## KURZE AUFGABE A
Wiederhole den folgenden Seitenauszug über Joe im Davorseits vollständig und Wort für Wort.

## SEITENAUSZUG

Doch ein ehemaliger Schüler (Quest Love) hilft ihm auf die Sprünge. Der Junge ist als Schlagzeuger für eine Star-Saxophonisten (Angela Bassett) angestellt und sie brauchen einen neuen Pianisten. Es ist Joes große Chance auf den langersehnten Durchbruch.
Ganz im Stil von Der Himmel soll warten (1978) ist dies jedoch der letzte Tag in Joes Leben und er stirbt, bevor er sich seinen vermeintlichen Lebenstraum erfüllen konnte. Und verständlicherweise lauten seine ersten Worte, nachdem er sein Schicksal realisiert hat: Ich kann JETZT nicht sterben!
Ein Selbstfindungs-Abenteuer im Davorseits
Er findet sich im Davorseits wieder, welches über eine Rolltreppe in das unbekannte Jenseits führt. Aber er will raus und stolpert unverhofft in das Mentorenprogramm für neue Seelen, wo er prompt mit einem Nobelpreisträger verwechselt und dem unverbesserlichen Zukunftsmenschen #22 (Tina Fey) zugeteilt wird.
Diese ist wild entschlossen kein Leben zu leben, denn ihr gefällt es hier in der Welt vor dem Leben ganz gut. Berühmte Seelen, von Mutter Teresa bis Kopernikus und Gandhi, haben bereits den Versuch unternommen, sie vom Leben zu überzeugen. Doch keiner hatte Erfolg. Und nun soll Joe sich dieser Seele annehmen.
Man kann hier keine Seele zerstören. Dafür ist ja die Erde zuständig!

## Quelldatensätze
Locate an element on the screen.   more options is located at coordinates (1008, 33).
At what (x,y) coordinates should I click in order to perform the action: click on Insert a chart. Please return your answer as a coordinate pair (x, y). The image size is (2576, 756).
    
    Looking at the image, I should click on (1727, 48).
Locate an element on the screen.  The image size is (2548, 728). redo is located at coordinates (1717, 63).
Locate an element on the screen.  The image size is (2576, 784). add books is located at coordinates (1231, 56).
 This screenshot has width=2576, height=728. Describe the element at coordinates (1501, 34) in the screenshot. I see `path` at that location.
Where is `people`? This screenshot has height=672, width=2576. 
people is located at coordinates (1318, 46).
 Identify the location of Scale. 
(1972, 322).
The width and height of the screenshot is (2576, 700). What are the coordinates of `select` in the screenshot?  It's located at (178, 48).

## KURZE AUFGABE B
Gib aus den Datensätzen oben alles von der Zeile, die „At what (x,y)“ enthält, bis hinunter zum Ende der Datensätze genau wieder, beide Grenzen eingeschlossen und sonst nichts.

## AUSGABE A
Doch ein ehemaliger Schüler (Quest Love) hilft ihm auf die Sprünge. Der Junge ist als Schlagzeuger für eine Star-Saxophonisten (Angela Bassett) angestellt und sie brauchen einen neuen Pianisten. Es ist Joes große Chance auf den langersehnten Durchbruch.
Ganz im Stil von Der Himmel soll warten (1978) ist dies jedoch der letzte Tag in Joes Leben und er stirbt, bevor er sich seinen vermeintlichen Lebenstraum erfüllen konnte. Und verständlicherweise lauten seine ersten Worte, nachdem er sein Schicksal realisiert hat: Ich kann JETZT nicht sterben!
Ein Selbstfindungs-Abenteuer im Davorseits
Er findet sich im Davorseits wieder, welches über eine Rolltreppe in das unbekannte Jenseits führt. Aber er will raus und stolpert unverhofft in das Mentorenprogramm für neue Seelen, wo er prompt mit einem Nobelpreisträger verwechselt und dem unverbesserlichen Zukunftsmenschen #22 (Tina Fey) zugeteilt wird.
Diese ist wild entschlossen kein Leben zu leben, denn ihr gefällt es hier in der Welt vor dem Leben ganz gut. Berühmte Seelen, von Mutter Teresa bis Kopernikus und Gandhi, haben bereits den Versuch unternommen, sie vom Leben zu überzeugen. Doch keiner hatte Erfolg. Und nun soll Joe sich dieser Seele annehmen.
Man kann hier keine Seele zerstören. Dafür ist ja die Erde zuständig!

## AUSGABE B
At what (x,y) coordinates should I click in order to perform the action: click on Insert a chart. Please return your answer as a coordinate pair (x, y). The image size is (2576, 756).
    
    Looking at the image, I should click on (1727, 48).
Locate an element on the screen.  The image size is (2548, 728). redo is located at coordinates (1717, 63).
Locate an element on the screen.  The image size is (2576, 784). add books is located at coordinates (1231, 56).
 This screenshot has width=2576, height=728. Describe the element at coordinates (1501, 34) in the screenshot. I see `path` at that location.
Where is `people`? This screenshot has height=672, width=2576. 
people is located at coordinates (1318, 46).
 Identify the location of Scale. 
(1972, 322).
The width and height of the screenshot is (2576, 700). What are the coordinates of `select` in the screenshot?  It's located at (178, 48).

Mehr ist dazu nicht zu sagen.